● **Text**
_ _ _ _ _
Climate change? Yes, I believe so

During an interview on Face the Nation, GOP presidential contender Sen. Marco Rubio (R-Fla.) pretended to articulate his position on climate change. But instead of a candidate who presents himself as a young avatar of new ideas he came off sounding about as lucid as someone singing "The Star Spangled Banner" while brushing their teeth. (Rubio on climate change)

Rubio's talking points were reminiscent of those used by the tobacco lobby some thirty years ago during the debate about the harmful effects of smoking, namely, to raise doubts about "the science."

"Humans are not responsible for climate change in the way some of these people out there are trying to make us believe...," Rubio said. That sounds like the tobacco industry's old litany that the "science [was] not there" and therefore there was no justification to restrict the sale of cigarettes. Indeed, that strategy of disinformation fended off government regulators for about twenty years.

Backhoe-proof rocks dot our land, particularly downhill. 
Claims of ignorance seem to be a common mantra among a number of GOP candidates concerning climate change and what can be done about it. It's either, "We just don't know enough" or "I'm not a scientist," Duh. Next question. (GOP candidates on climate change)

I'm not a scientist either, not by a long shot, but looking out my window at the mangy mountains around our ranch, I believe I may have had a mini-epiphany just in time for Earth Day which is today: Humans can inflict incalculable damage to their natural surroundings and that can lead to degradation of the fauna, flora—and the climate.

My epiphany actually came on Monday, when we hired a backhoe to dig jumbo holes, about 1.5 meters wide and a meter deep, to plant seven more trees: two Mexican sycamores; one called a "Mexican maple" which I was assured will thrive in our impoverished soil; three stumpy, contorted coral trees, that have little grace except a short-lived blast of red flowers once a year and an ability to survive harsh conditions; and two "truenos," that are a bit like ficus trees.

Earth Day 2015: A Mexican sycamore,
one of seven trees we planted this year.
Even in the most propitious spots on our ranch backhoes can barely excavate more than barely a meter before running into solid rock—frequently not random "rocks" in the plural but giant lone specimens about the size of a Volkswagen Beetle.
_ _ _ _ _
● **Data shown**
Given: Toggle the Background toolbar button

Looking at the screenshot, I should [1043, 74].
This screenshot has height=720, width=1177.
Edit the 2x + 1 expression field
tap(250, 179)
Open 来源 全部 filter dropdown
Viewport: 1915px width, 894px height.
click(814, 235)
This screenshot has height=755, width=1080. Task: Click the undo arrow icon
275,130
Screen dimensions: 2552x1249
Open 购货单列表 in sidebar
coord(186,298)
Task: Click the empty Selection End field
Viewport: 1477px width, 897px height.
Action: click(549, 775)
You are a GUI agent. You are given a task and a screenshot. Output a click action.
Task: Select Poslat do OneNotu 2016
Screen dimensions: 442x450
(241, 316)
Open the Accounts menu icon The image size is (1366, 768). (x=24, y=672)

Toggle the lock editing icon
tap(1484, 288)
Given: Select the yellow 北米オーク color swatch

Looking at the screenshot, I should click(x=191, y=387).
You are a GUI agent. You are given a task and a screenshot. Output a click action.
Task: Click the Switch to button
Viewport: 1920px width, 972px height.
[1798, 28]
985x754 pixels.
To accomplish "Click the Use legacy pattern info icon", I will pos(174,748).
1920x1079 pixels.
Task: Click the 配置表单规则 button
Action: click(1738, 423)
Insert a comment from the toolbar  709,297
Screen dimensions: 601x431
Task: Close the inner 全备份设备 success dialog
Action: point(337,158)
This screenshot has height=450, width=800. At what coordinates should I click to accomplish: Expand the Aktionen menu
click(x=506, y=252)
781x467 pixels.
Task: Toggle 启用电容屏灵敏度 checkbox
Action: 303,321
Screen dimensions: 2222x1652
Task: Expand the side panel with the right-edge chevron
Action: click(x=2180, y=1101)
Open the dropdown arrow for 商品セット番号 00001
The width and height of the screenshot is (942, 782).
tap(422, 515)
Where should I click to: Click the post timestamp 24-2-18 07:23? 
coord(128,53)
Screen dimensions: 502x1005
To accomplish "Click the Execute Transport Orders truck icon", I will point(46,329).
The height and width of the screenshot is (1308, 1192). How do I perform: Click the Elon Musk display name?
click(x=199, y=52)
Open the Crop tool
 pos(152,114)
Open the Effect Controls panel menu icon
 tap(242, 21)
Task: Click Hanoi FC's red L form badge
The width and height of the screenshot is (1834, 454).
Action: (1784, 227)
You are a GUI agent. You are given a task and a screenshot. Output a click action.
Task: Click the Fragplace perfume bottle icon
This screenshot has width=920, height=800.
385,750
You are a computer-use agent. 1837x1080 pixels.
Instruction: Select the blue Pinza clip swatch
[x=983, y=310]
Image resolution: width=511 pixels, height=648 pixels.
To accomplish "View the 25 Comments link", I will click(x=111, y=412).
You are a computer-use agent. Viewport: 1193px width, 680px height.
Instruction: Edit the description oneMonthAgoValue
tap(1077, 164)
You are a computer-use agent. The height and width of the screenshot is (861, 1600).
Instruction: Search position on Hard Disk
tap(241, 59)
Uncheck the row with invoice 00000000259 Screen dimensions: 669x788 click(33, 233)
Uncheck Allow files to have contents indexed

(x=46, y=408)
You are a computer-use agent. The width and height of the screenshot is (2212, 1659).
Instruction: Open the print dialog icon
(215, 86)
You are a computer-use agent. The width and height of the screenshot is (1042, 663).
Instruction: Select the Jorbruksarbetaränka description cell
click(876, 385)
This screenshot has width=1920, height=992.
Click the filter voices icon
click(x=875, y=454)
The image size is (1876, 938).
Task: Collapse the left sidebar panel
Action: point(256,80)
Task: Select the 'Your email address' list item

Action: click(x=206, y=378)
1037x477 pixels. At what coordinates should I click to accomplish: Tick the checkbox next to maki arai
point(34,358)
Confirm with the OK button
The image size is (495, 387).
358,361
_ _ _ _ _
● **Task requirements**
(1) Echo the stretch of the climate change post from "Climate change? Yes, I" through "(Rubio on climate change)".
(2) Carry on the climate change post from where it stops.

● **Task-by-task outputs**
(1)
Climate change? Yes, I believe so

During an interview on Face the Nation, GOP presidential contender Sen. Marco Rubio (R-Fla.) pretended to articulate his position on climate change. But instead of a candidate who presents himself as a young avatar of new ideas he came off sounding about as lucid as someone singing "The Star Spangled Banner" while brushing their teeth. (Rubio on climate change)

(2)
Most of the one-hundred-odd trees we've planted are located uphill on the land where the topsoil is marginally deeper. Downhill lies an almost impenetrable layer of rock with little vegetation except cacti and super hardy mesquites, huizaches and other desert fare.

Friends, including Félix, who have climbed some of the surrounding hills and mountains (Stew and I are too lazy for that) report vestiges of what this area used to be like. They have found actual craters that remind us of considerable volcanic history, probably hundreds of years before the Spaniards arrived in the sixteenth century, that dumped rich volcanic ash and dirt on the ground.

Xeriscaping: To use the unlimited supply of
rocks on our land, we've created several rock gardens,
populated mostly by cacti. In the background are the
three greenhouses in which we grow seasonal vegetables
year-round.  
Other relics include huge oak trees, some with trunks almost a meter in diameter, growing isolated or in small groups that point to the existence—incredible as it seems now—of forests of oaks and other hardwoods. Félix says he's also seen small herds of deer up on the hills.

But when the Spaniards arrived the forests virtually disappeared as the wood was used to fuel mining and other extractive endeavors. "Sustainable logging" was not on the menu then and I doubt the get-rich-quick Spaniards would have embraced the concept anyway.

Clear cutting led to soil erosion that we can still see during torrential rains when muddy rivulets carry whatever soil is left sometimes along with some sizable rocks. Our amateur landscape restoration efforts at the ranch, aside from planting trees and bushes all over the place, also include using rocks to create small terraces to mitigate runoff and collecting rainwater in a cistern the size of a swimming pool.

More recently, ignorant and unsustainable land uses such as overgrazing have further denuded the land down to bare dirt in some places. Before we fenced off our land there was barely any grass growing as hungry sheep and goats ate practically anything in sight even the thorny branches of huizache bushes.

So the landscape around us today—the result of indiscriminate human activity exacerbated by rapid population growth—is semi-arid with degraded soil and mountains with barren crags where forests used to be.

It's nothing like Arizona or New Mexico, with their single-digit annual rainfall and true deserts. We receive between twenty and twenty-five inches of rain a year and valleys around here still sustain cultivation of vegetables mostly for export to the U.S. But increasingly such farming requires extensive irrigation that is in turn depleting the aquifers.

As in California, eighty percent or so of the ground water here goes for agriculture. That sector, which provides thousands of jobs and income for the area and for Mexico, is not likely to accept any water restrictions. Instead we have thirsty golf courses recently popping up on the outskirts of San Miguel.

The result of overgrazing is scalping of the landscape. On the
upper right-hand corner is a new vineyard, set up about
a year ago and which required drilling a huge well. 
I'm not a scientist, to repeat the Republican mantra on climate change. But somehow I'm persuaded that unbridled human activity and exploitation of the land can affect the environment. I can see compelling evidence as I look out my office window.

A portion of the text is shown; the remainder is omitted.